> The token lists are just text files that consist of the characters base64 encoded followed by the numeric ID. If you want to explore the list you can just download them and decode them yourself.
If you want to look at mappings for individual tokens, sure, but if you actually want to tokenize text that contains more than 1 token, the process is very non trivial. I've been writing my own JavaScript LLaMA tokenizer for several days now (just the encode and decode functions, not training). I hope to release it this weekend. It's currently 400 lines of code + data.
Yes, absolutely. TikToken is quite heavily optimized. If I wanted to write a tokenizer I'd just use their Rust backend and invoke it via an FFI, or translate it mechanically into another language. Actually, GPT-4 is quite good at code language translation so I'd just ask it to do the work.

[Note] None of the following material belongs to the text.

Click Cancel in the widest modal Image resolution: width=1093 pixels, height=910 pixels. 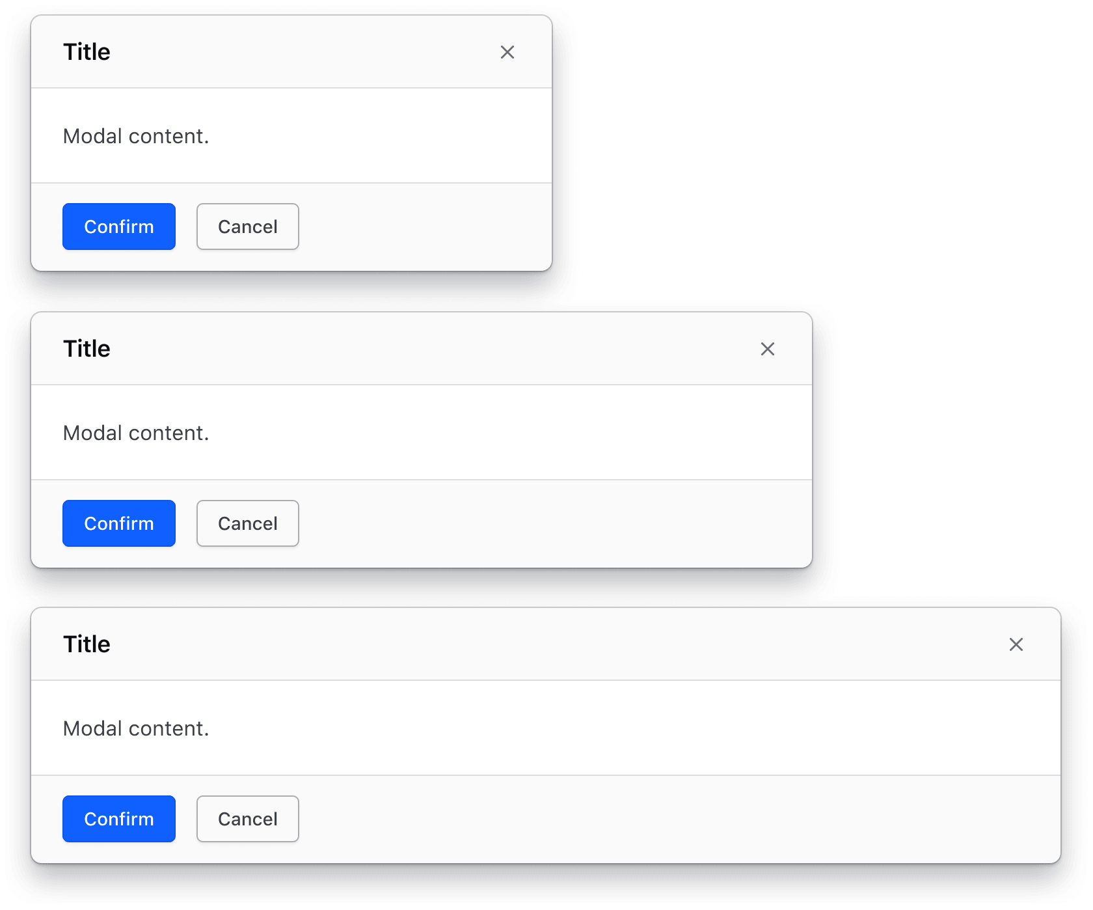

That's what I thought when I started working on this, but it turns out the answer is no! This approach - "minimal mapping of character sequences to numbers" - can be described as a greedy algorithm. Using this approach will often produce correct results, but not always. I can provide an example:
Input string: " grabbed"
Tokenize that with the greedy algorithm, you get [17229, 2580] == [" grab", "bed"]
Tokenize that with actual LLaMA tokenizer, you get [2646, 1327, 287] == [" gra", "bb", "ed"]
Note that the correct tokenizer represents this string with 3 tokens, even though it would be more efficient to represent this string with 2 tokens (yes, those 2 tokens exist in the vocabulary).
LLaMA uses SentencePiece Byte-Pair Encoding for tokenization, and it has many weird quirks like this.
If you want to look at mappings for individual tokens, sure, but if you actually want to tokenize text that contains more than 1 token, the process is very non trivial. I've been writing my own JavaScript LLaMA tokenizer for several days now (just the encode and decode functions, not training). I hope to release it this weekend. It's currently 400 lines of code + data.